- AliCloud growth was a standout performer in fourth quarter earnings results.
- Overseas expansion may prove difficult in the near term but it has huge tailwinds in its domestic Taobao & Tmall platforms.
- Alibaba's sheer scale should see it maintain its peer-leading profits against tough competition such as Vipshop & JD.com.
Alibaba (NYSE:BABA) may be down just over 2% year to date but I see this trend reversing especially if its recent fourth quarter earnings are anything to go by. The e-commerce company saw strength across the board. From its traditional marketplaces to divisions such as Alicloud and AliExpress, growth was buoyant and I feel it will continue. Why? Well, although the Chinese economy may be slowing down on a GDP basis, it is definitely switching from a fixed asset economy (based on building infrastructure) to consumption driven economy which should suit Alibaba.
We can see this in the numbers as buyers increased by 20%+ in the fourth quarter and GMV (Gross merchandise volume) increased by 24%. Increasing buyers and goods sold is all well and good but we are also seeing users spending more on an average basis which is really encouraging. Alibaba definitely has multiple growth triggers which should protect it going forward in the event that one of its divisions comes under pressure.
Jeff Bezos came out recently and stated that Amazon's AWS division will surpass $10 billion this year. Alibaba's AliCloud may have only done 1.1 billion RMB in this latest quarter but the division continues to grow meaningfully which should mean a re-pricing of the stock in quarters to come. AliCloud now has more than 500,000 paying customers and what looks positive is that the uptake of more expensive products among these customers is increasing which explains the explosive growth.

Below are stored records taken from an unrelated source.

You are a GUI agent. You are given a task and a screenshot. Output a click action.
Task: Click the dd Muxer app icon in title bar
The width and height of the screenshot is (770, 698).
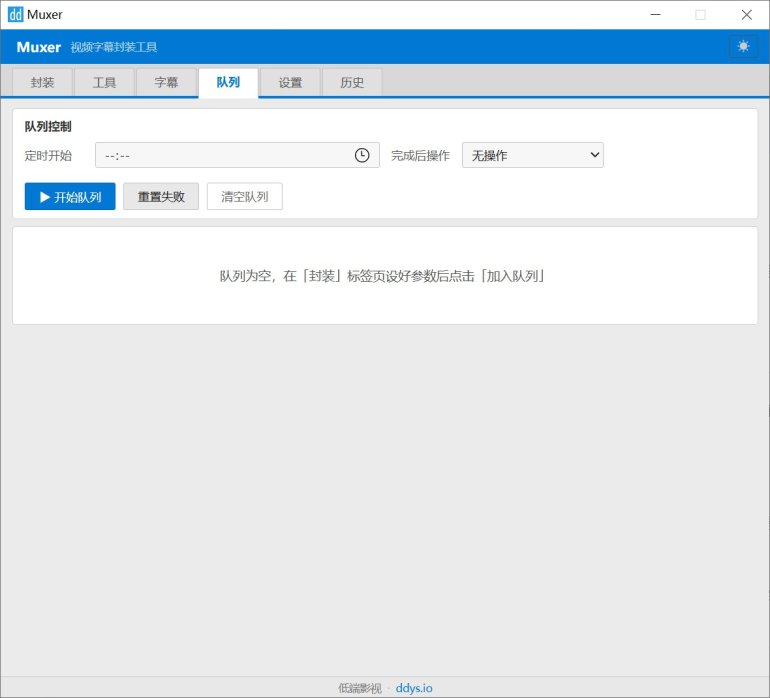15,14
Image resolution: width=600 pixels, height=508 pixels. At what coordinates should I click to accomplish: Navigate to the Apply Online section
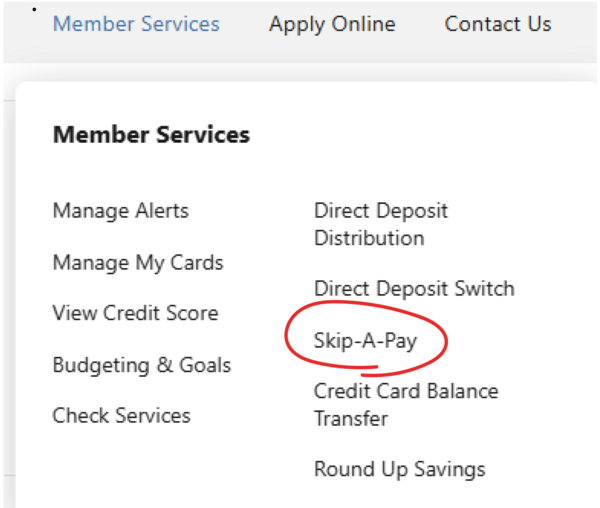332,24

Therefore, expect the number of products and services to keep increasing meaningfully in AliCloud (612 features launched last quarter) especially higher priced data products where the company can charge its clients more. Furthermore, although Alibaba is continuing its strategy of rolling out its cloud based services on a global scale, its aim (especially in the US) is to get the business from Chinese companies operating abroad. It can do this by building data centers abroad especially near clusters of Chinese companies. This will serve Alibaba well going forward and bring more diversification to its operations.
Now some bearish analysts state that Alibaba has to start looking for external growth triggers in case the Chinese economy were to deteriorate from here. I don't totally agree with this point of view, especially in the near term. Why? Well, the e-commerce company still has only 423 million users on its books which is less than a third of the Chinese population. Furthermore, on the selling side, revenues continue to improve which demonstrate that more and more high priced products are making their way onto Alibaba's platforms.
This demonstrates again that the middle class is definitely rising in China as otherwise we wouldn't be seeing this trend of rising revenues per user on its platforms. On top of this, the Chinese e-commerce industry is expected to top $1.1 trillion by 2020 which is still a sizable leap from where we are at the moment. In 2015, Chinese online shoppers spent around $670 billion and with Alibaba's ecosystem responsible for around 10% of all retail sales, I see the company gaining more of this "pie" going forward because of the market share it has already cemented in the country. All Alibaba needs is for the Chinese economy to turn up, which would get more people working and thus would propel them onto their proven Taobao and Tmall marketplaces.
In this business, size is crucial as the company's sheer scale can be used to drive profits by being able to leverage its fixed costs as it grows its users and product portfolio. Bears recently have been harping on about the fact that competitors such as JD.com have been eating into Alibaba's market share which must be so (JD.com's revenue growth is faster than Alibaba at present) but Alibaba is still China's most profitable eCommerce entity with gross margins of 67.2% and operating margins of 28.2%, respectively.
However, operating margins have slipped in recent years and for good reason. Since the IPO in 2014, Alibaba has been investing heavily in areas such as media, entertainment and food delivery. These multi-billion dollar investments are going to hurt margins in the near term but will provide huge potential for the company going forward. The balance sheet is still rock solid as the debt to equity ratio has actually dropped from 1.05 in 2014 to 0.25 presently which is a testament to how the company has almost tripled earnings within this time period.
To sum up, Alibaba stock, I believe, is undervalued at present at around $80 a share. AliCloud continues to charge ahead plus its established market place platforms continue to grow volume and buyers respectively. Furthermore, the company has huge potential in the media and entertainment spaces and with a little luck and patience, Alibaba can gain real traction in these areas which will take some pressure off its established divisions.